4 Comments Add yours

  1. qwietpleez says:

    Such a noticeable difference too . . . When I see an episode in public, I can typically always tell if it is a bratty tantrum or a meldown.


    1. Cyn says:

      It is a noticeably difference! I just wish in school when my son was nonverbal that they realized what was happening and not just think it was “non compliance” and he wasn’t doing it for a goal. Gym class was just a tad too intense with 30 basketballs bouncing all at the same time with screeching children…he just couldn’t say and would reach the end of his rope. Thank you again for taking the time to comment and read my blog:)

      Liked by 1 person

  2. qwietpleez says:

    Sensory overload was always one of my boys biggest triggers, still is. Mine as well. I hope and pray the efforts we all put into spreading this knowledge will help those on the spectrum one of these days . . .


    1. Cyn says:

      Its not easy is it?
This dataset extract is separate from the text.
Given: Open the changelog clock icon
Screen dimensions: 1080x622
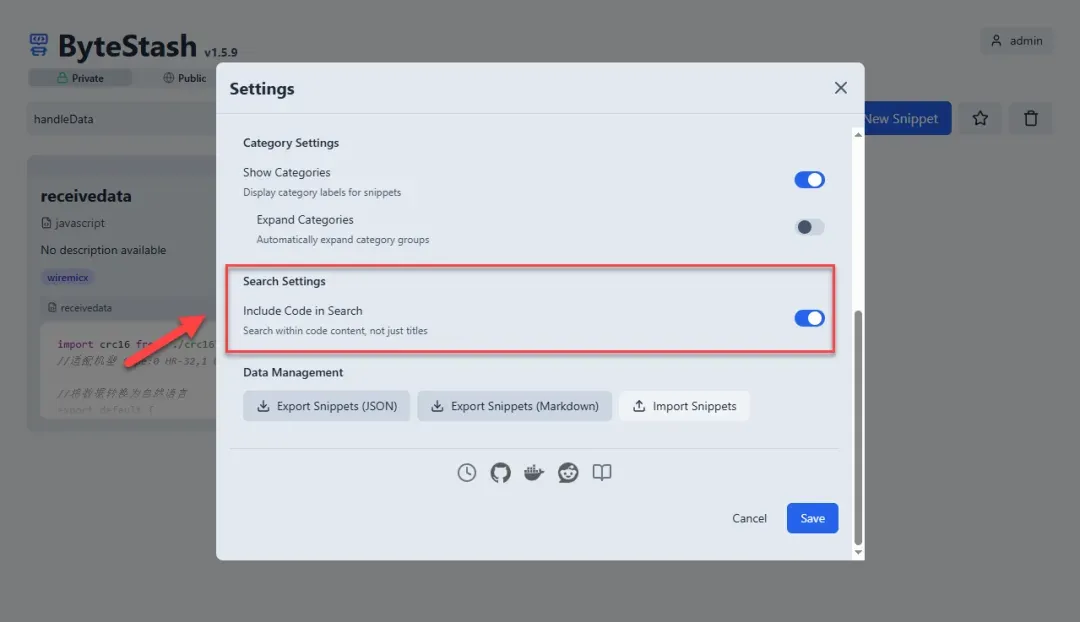Looking at the screenshot, I should pyautogui.click(x=467, y=473).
I remember in the Fall when I visited the school and my daughter’s junior kindergarten classroom for the “Meet the Teacher Night” and some parents bought their kids too. The noise level in the room was intense and adults were trying to listen to the teacher and she said “this was actually quieter then normal free play.” It hit me like a ton a bricks that kindergarten was hard..bigtime and its no wonder he now prefers the regular classrooms with desks and no chaos.